Screenshot grounding data
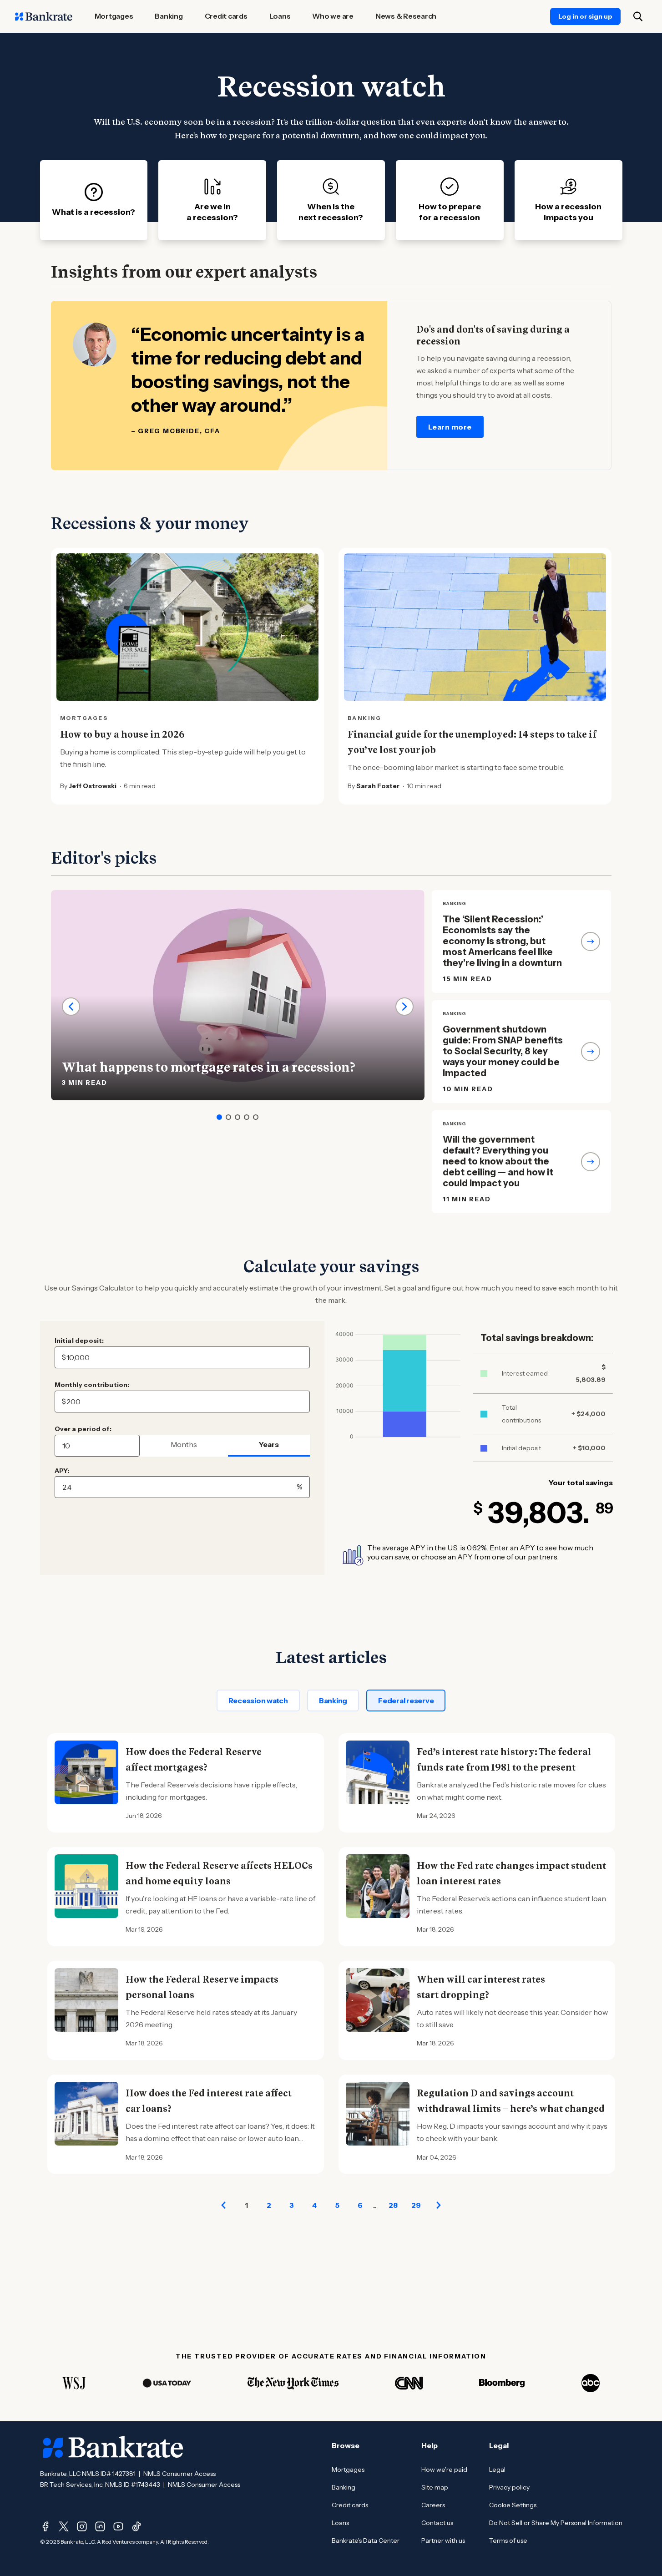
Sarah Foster (377, 786)
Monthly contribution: (92, 1385)
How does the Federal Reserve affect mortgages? (194, 1759)
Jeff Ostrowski (92, 786)
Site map (434, 2487)
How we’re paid (444, 2469)
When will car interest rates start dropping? (481, 1987)
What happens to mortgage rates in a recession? (209, 1067)
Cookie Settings (512, 2505)
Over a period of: (83, 1429)
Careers (433, 2505)
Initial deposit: (79, 1340)
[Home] (44, 16)
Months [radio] (184, 1444)
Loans (340, 2523)
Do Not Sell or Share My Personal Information (555, 2523)
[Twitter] (63, 2526)
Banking (333, 1700)
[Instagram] (81, 2526)
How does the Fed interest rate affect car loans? (209, 2101)
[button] (219, 1117)
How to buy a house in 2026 (122, 734)
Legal (497, 2469)
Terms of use (508, 2540)
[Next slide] (404, 1006)
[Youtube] (118, 2526)
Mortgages (348, 2469)
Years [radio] (269, 1444)
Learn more (450, 426)
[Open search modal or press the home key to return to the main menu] (638, 16)
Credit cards (350, 2505)
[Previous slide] (71, 1006)
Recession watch (258, 1700)
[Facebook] (45, 2526)
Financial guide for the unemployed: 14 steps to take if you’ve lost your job (472, 742)
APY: (62, 1471)
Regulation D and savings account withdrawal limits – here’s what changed (511, 2101)
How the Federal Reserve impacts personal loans (202, 1987)
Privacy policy (509, 2487)
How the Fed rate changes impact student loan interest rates (511, 1873)
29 (416, 2205)
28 (393, 2205)
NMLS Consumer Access (179, 2474)
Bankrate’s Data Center (365, 2540)
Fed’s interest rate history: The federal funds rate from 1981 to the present (504, 1759)
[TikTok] (136, 2526)
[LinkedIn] (100, 2526)
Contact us (437, 2523)
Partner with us (443, 2540)
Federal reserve (406, 1700)
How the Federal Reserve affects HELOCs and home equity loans (219, 1873)
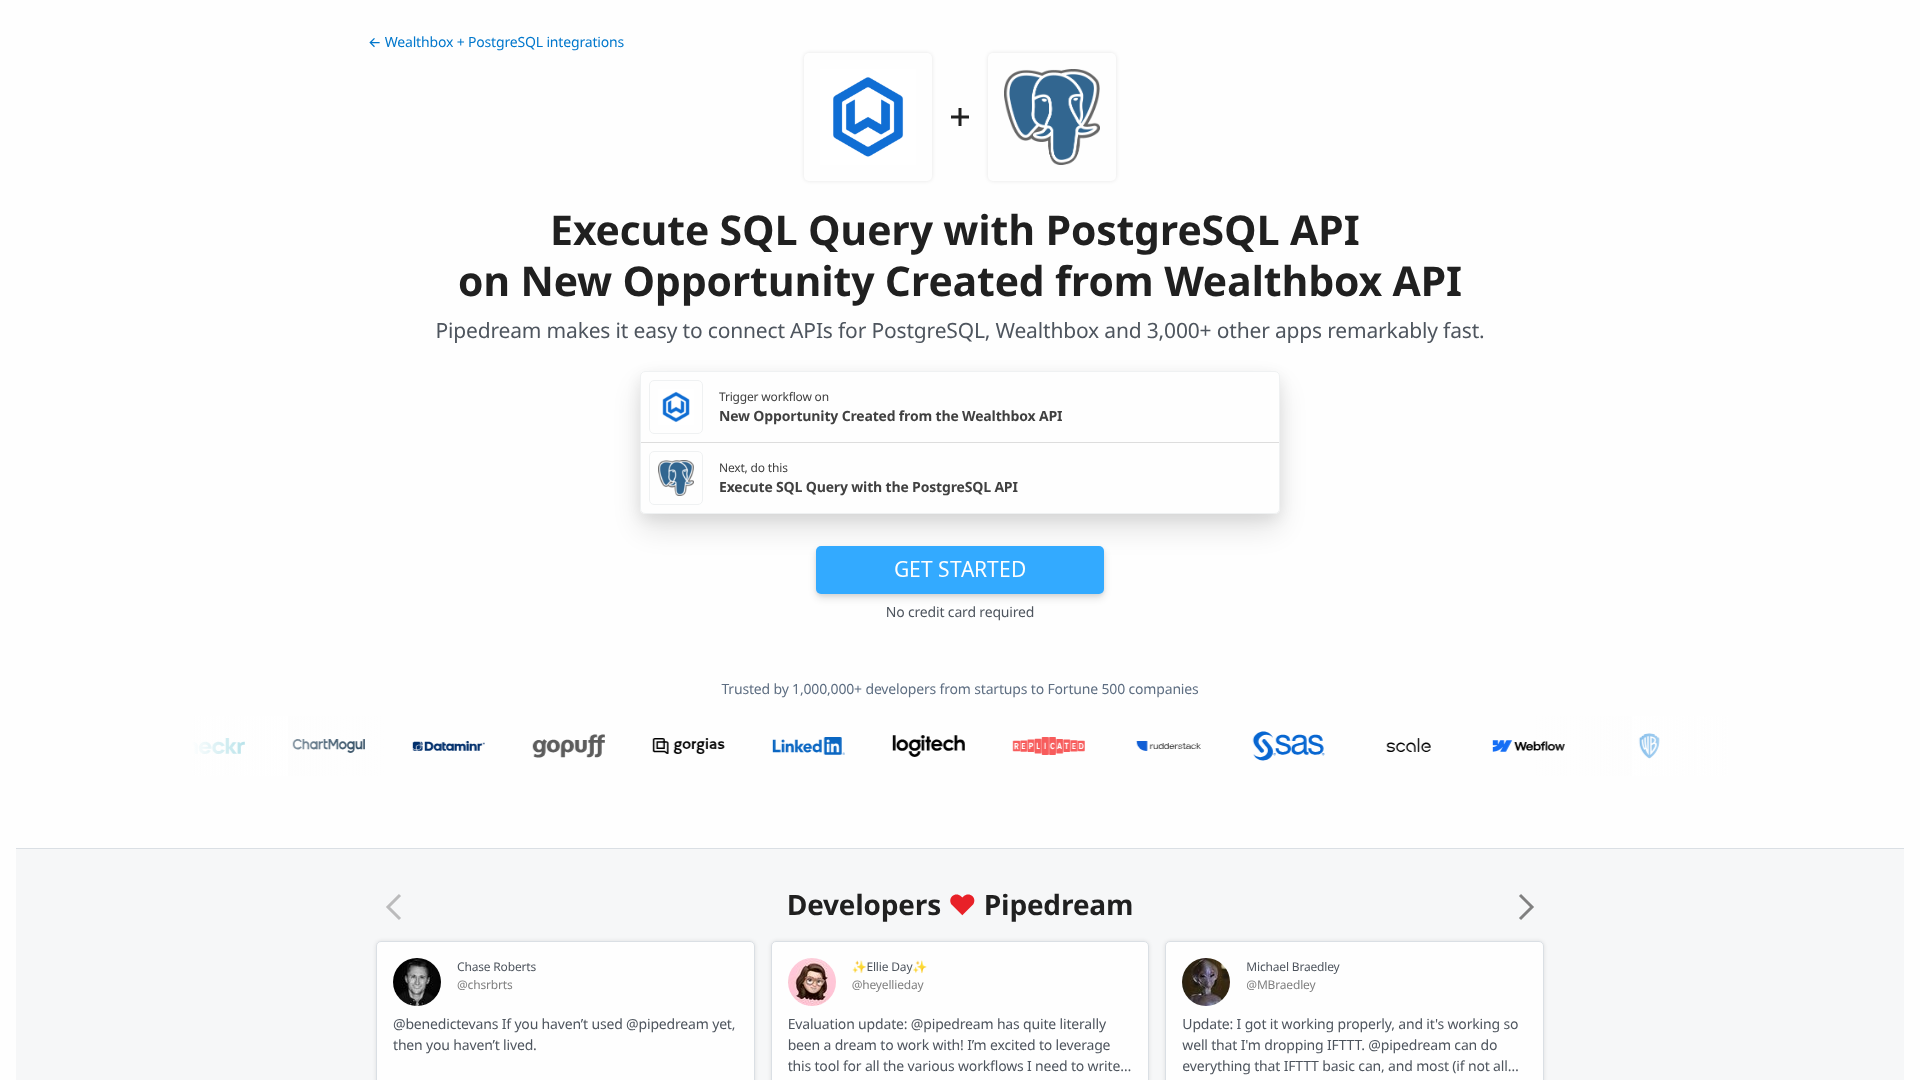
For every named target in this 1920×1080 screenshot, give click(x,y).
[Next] (1526, 907)
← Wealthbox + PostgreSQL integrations (496, 42)
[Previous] (394, 907)
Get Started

What is being asked: Reproduce, word for word, every line from the one that contains "Months [radio] (184, 1444)" to the end of the data, including both ends; omit all pictures.

Answer box:
Months [radio] (184, 1444)
Loans (340, 2523)
Do Not Sell or Share My Personal Information (555, 2523)
[Twitter] (63, 2526)
Banking (333, 1700)
[Instagram] (81, 2526)
How does the Fed interest rate affect car loans? (209, 2101)
[button] (219, 1117)
How to buy a house in 2026 (122, 734)
Legal (497, 2469)
Terms of use (508, 2540)
[Next slide] (404, 1006)
[Youtube] (118, 2526)
Mortgages (348, 2469)
Years [radio] (269, 1444)
Learn more (450, 426)
[Open search modal or press the home key to return to the main menu] (638, 16)
Credit cards (350, 2505)
[Previous slide] (71, 1006)
Recession watch (258, 1700)
[Facebook] (45, 2526)
Financial guide for the unemployed: 14 steps to take if you’ve lost your job (472, 742)
APY: (62, 1471)
Regulation D and savings account withdrawal limits – here’s what changed (511, 2101)
How the Federal Reserve impacts personal loans (202, 1987)
Privacy policy (509, 2487)
How the Fed rate changes impact student loan interest rates (511, 1873)
29 (416, 2205)
28 (393, 2205)
NMLS Consumer Access (179, 2474)
Bankrate’s Data Center (365, 2540)
Fed’s interest rate history: The federal funds rate from 1981 to the present (504, 1759)
[TikTok] (136, 2526)
[LinkedIn] (100, 2526)
Contact us (437, 2523)
Partner with us (443, 2540)
Federal reserve (406, 1700)
How the Federal Reserve affects HELOCs and home equity loans (219, 1873)
For every named target in this 1920×1080 screenshot, give click(x,y).
[Next] (1526, 907)
← Wealthbox + PostgreSQL integrations (496, 42)
[Previous] (394, 907)
Get Started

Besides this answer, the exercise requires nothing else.